The banks proceeded anyway. CATL’s Hong Kong listing went ahead in May, becoming one of the largest secondary offerings of the year.

By July 2025, the committee escalated. Subpoenas were issued to both JPMorgan and Bank of America after the banks failed to comply with document requests regarding their due diligence on the deal.

CATL’s position in the global market

CATL, or Contemporary Amperex Technology Co. Limited, is the world’s dominant electric vehicle battery manufacturer, supplying cells to virtually every major automaker on the planet. Tesla, BMW, Hyundai, and Ford have all sourced batteries from the company at various points.

The Section 1260H designation doesn’t technically prohibit US banks from doing business with listed companies. It’s not a sanctions designation in the traditional sense. The list was created to increase transparency about Chinese firms with alleged military ties, not to impose outright transaction bans.

CATL’s links to Xinjiang add another layer of toxicity. The Uyghur Forced Labor Prevention Act, signed into law in 2021, creates a rebuttable presumption that goods produced in the Xinjiang region involve forced labor. The committee’s report alleges CATL maintains supply-chain connections with the Xinjiang Production and Construction Corps, which is specifically sanctioned under the act.

What this means for investors

Congressional subpoenas are not something banks shrug off. If the investigation reveals that due diligence was insufficient, or worse, that internal compliance teams raised red flags that were overridden by deal teams chasing fees, the fallout could extend well beyond this single transaction. It could reshape how Wall Street approaches any deal involving a Section 1260H-listed company.
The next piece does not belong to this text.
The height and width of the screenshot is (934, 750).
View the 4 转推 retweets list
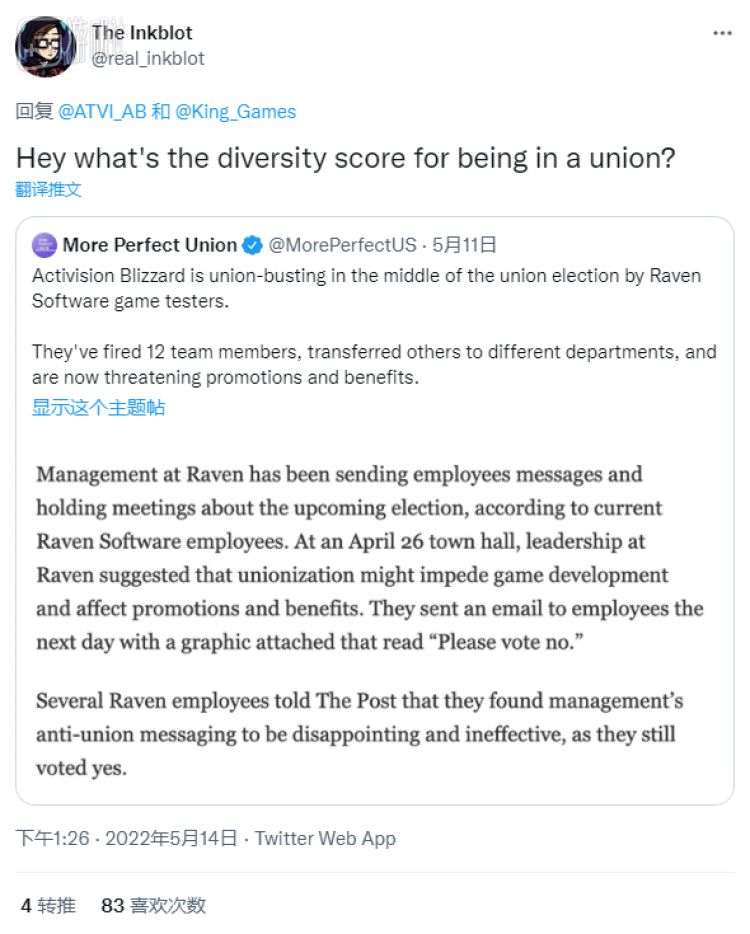click(x=48, y=905)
Investors in EV and battery technology should be watching the regulatory trajectory closely. If Congress moves to expand restrictions on US financial institutions’ involvement with 1260H-listed companies, the capital-raising landscape for Chinese tech firms could tighten significantly. CATL’s competitors, particularly South Korea’s LG Energy Solution and Samsung SDI, could benefit from a reallocation of institutional capital away from Chinese suppliers.